▶ **TEXT FOR ANALYSIS**
Louisiana’s General Fund Faces Shortages After One-Time Money Expires
BATON ROUGE (The Center Square) — Lawmakers on the Joint Legislative Committee on the Budget received updates this week from several state departments regarding a variety of issues, including the state’s general fund, a $100 million state settlement, charter school accountability and unemployment insurance.
Officials with the Office of Planning and Budget told lawmakers on Tuesday the state’s projected general fund balances for coming fiscal years are expected to be $808 million in the red for 2024, negative $373 million in 2025, and negative $805 million in 2026.
The shortfalls are due to one-time expenses in 2024 totaling $553 million, including $358 million for a final payment for the Hurricane and Storm damage Risk Reduction System and $194 million in closeout payments to FEMA from Hurricane Katrina.
Another $286 million in funding for enhanced federal Medicaid money available in 2023 also will not be available in 2024, while the expiration of a 45 cent sales tax is scheduled to phase out in 2026.
Commissioner of Administration Jay Dardenne also provided an update on the status of a state settlement for 1,246 victims, 400 families and 96 businesses in Tangipahoa Parish impacted by flooding caused by the building of Interstate 12 in 1983.
Dardenne said an escrow account for the settlement currently holds about $21 million from appropriations over the years, while another $50 million appropriated from fiscal year 2022 and another $30 million from fiscal year 2023 are awaiting transfer by the state treasurer.
Some of that money requires approval from the state’s Revenue Estimating Conference as well as the joint budget committee, which is expected to occur next month. The total settlement is $101.5 million, an agreement that was approved by the joint budget committee Tuesday.

▶ **QUESTIONS**
(a) Quote the passage from the Louisiana budget article exactly, starting at "Louisiana’s General Fund" and ending at "and unemployment insurance.".
(b) Extend the Louisiana budget article from the point where it stops.

▶ **GIVEN DATA**
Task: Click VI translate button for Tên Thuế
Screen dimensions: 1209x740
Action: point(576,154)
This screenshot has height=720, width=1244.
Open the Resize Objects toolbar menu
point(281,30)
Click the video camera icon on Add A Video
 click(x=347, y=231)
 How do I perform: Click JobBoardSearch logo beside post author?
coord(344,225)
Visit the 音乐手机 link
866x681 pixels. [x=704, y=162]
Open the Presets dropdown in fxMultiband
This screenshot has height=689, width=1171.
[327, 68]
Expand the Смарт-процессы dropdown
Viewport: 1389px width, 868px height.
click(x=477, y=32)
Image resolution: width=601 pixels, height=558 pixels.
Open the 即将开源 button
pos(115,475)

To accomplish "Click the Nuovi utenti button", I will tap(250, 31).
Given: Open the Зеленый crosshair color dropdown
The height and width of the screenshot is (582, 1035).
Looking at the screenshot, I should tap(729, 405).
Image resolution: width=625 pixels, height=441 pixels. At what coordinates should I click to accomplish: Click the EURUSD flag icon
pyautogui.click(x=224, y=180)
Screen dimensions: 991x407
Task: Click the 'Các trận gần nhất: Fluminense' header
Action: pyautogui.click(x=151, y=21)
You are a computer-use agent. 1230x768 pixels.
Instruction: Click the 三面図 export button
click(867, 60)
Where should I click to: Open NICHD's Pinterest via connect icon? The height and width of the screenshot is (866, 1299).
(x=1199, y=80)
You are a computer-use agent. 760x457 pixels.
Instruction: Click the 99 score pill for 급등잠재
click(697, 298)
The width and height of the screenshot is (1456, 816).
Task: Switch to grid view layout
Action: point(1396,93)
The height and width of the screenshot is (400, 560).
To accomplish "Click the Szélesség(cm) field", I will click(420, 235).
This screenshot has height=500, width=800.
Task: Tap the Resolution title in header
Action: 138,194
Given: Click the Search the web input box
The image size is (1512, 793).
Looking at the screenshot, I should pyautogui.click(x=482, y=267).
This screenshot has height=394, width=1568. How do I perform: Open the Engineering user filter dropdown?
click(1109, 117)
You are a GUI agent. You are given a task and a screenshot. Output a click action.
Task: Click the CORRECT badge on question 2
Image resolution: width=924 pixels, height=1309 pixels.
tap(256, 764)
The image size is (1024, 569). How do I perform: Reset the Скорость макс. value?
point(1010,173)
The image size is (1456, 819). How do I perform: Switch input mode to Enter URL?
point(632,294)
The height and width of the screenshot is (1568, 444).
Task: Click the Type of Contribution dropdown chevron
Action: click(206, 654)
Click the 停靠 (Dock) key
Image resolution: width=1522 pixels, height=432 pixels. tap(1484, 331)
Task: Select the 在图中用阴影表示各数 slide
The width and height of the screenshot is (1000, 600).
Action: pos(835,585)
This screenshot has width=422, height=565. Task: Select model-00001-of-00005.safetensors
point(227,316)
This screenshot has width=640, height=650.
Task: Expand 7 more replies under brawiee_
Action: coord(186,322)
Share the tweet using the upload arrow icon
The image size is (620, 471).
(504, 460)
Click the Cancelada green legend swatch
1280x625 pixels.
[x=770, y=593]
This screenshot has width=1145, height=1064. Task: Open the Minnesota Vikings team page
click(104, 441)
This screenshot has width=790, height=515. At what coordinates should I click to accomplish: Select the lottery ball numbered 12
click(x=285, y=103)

▶ **RESULTS OF THE EXERCISE**
(a)
Louisiana’s General Fund Faces Shortages After One-Time Money Expires
BATON ROUGE (The Center Square) — Lawmakers on the Joint Legislative Committee on the Budget received updates this week from several state departments regarding a variety of issues, including the state’s general fund, a $100 million state settlement, charter school accountability and unemployment insurance.

(b)
Other highlights from the meeting include a presentation from the Legislative Auditor’s Office and education officials on the status of charter schools complying with state law requiring them to serve economically disadvantaged students.
Results of an LLA audit show about 21.3% of the state’s charter schools were not in compliance with the law in the 2016-17 school year, a figure that has since fallen to 10.3%.
For charter schools authorized by the state Board of Elementary and Secondary Education, the current figure is 7.5%, or 3 out of 40 schools. About 12% of locally authorized charter schools are currently not in compliance, or 8 out of 67 schools, officials said.
Caroline Roemer, executive director of the Louisiana Association of Public Charter Schools, put the figures in perspective for lawmakers.
“We talked about something like the world is on fire and it’s not,” she said. “As has been brought up, go look at the data, you will see some of those can be literally the case of missing it by two students.”
The meeting concluded with a presentation from the Unemployment Insurance Administration.
Robert Wooley, assistant secretary for the administration, told lawmakers a $500 million appropriation has brought the balance of the unemployment trust fund to more than $835 million.
“Our payments of benefits … have been rising slowly in the summer months,” he said. “They had gone down to about $1.5 million a week, and they’ve only moved up to like … an average of about $2.2 million a week. And that’s still below what we were paying out per week average prior to the pandemic, which was about $3 million a week.”